"I dream of a hard and brutal mysticism in which the naked self merges with the nonhuman world and somehow survives...Paradox and bedrock."-Edward Abbey

18 August 2011

Epilogue: Breakfast in Borneo


I awake to the sound of movement in the kitchen. At first, this startles me. I cook; both by trade and for personal enjoyment. The kitchen is my domain, and I can be rather possessive about it. Then, I remember who it is, and I relax, a smile forming across my face knowing the responsibility of breakfast has been taken from me.

It would be laziness to stay in bed, so I sit up, pushing the mosquito netting aside. I grab my glasses and a pair of shorts. It’s already hot, so I can’t fathom even pretending to look for a shirt or tank top. I catch a glimpse of myself in the bathroom mirror, and remember what I look like these days; I’ve cut my hair shorter, the humidity makes my blond curls that much more wild. A thin mustache and beard frames my face. I joke it makes me look older and smarter, but I’m the only one who laughs about it.

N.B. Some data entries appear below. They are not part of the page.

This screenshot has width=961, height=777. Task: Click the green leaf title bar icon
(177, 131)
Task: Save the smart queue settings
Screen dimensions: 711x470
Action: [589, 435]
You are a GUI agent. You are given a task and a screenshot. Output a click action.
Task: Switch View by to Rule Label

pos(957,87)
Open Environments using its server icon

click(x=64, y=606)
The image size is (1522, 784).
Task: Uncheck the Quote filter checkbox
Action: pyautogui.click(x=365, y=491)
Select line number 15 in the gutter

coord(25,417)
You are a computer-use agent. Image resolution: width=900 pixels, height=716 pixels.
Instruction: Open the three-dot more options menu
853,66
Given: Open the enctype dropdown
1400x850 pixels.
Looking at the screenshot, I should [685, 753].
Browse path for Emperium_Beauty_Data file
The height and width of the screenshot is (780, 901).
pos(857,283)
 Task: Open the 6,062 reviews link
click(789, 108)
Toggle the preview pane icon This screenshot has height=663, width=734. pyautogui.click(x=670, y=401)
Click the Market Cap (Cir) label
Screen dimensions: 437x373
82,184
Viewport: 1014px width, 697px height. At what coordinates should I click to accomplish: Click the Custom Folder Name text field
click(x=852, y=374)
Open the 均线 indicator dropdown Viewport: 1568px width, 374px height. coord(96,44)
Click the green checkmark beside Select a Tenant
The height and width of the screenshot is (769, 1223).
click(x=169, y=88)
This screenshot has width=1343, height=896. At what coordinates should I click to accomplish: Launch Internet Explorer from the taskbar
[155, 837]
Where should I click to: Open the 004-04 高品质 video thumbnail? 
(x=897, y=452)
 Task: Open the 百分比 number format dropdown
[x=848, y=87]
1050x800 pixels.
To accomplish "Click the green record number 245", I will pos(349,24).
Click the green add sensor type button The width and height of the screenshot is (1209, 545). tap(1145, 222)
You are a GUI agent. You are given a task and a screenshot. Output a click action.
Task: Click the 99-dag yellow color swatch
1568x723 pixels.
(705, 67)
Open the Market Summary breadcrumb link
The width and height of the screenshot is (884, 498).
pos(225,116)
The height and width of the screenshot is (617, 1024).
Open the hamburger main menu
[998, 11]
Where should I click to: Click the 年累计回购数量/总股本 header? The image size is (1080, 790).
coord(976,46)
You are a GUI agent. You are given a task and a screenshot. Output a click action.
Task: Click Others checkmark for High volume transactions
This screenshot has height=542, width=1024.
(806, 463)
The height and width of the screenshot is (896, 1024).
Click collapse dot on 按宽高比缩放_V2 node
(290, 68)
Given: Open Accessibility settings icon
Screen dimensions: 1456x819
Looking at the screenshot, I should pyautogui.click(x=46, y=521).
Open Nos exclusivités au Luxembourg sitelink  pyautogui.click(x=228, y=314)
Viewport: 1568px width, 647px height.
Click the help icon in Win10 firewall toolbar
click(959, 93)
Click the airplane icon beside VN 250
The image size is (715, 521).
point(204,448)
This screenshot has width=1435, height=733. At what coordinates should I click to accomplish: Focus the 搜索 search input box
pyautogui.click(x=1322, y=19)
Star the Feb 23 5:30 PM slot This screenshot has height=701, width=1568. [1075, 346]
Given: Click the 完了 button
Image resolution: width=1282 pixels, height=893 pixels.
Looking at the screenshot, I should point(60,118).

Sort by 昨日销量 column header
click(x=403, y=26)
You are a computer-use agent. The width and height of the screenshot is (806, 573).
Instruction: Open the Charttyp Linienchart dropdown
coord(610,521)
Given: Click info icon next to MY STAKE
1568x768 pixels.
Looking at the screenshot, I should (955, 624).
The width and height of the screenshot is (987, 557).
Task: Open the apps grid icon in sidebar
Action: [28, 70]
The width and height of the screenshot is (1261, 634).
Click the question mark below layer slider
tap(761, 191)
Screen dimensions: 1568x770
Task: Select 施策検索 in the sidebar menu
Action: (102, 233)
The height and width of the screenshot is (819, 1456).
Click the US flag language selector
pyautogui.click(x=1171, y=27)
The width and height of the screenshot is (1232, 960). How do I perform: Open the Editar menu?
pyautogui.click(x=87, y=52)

“Our wild man of Borneo,” Rio said teasingly when she first saw me with facial hair. “Somehow I never imagined a wild man of Borneo having blond hair, blue eyes, and a southern accent.”

“You know Stormy excels at contradiction,” Hobbs put in.

“I do not!” I protested. “Go drink some Molson, and put something else in your mouth besides words!”

“I think it suits him,” Kisshandra said with her serine smile as she stroked my bearded chin. I thanked her with a kiss.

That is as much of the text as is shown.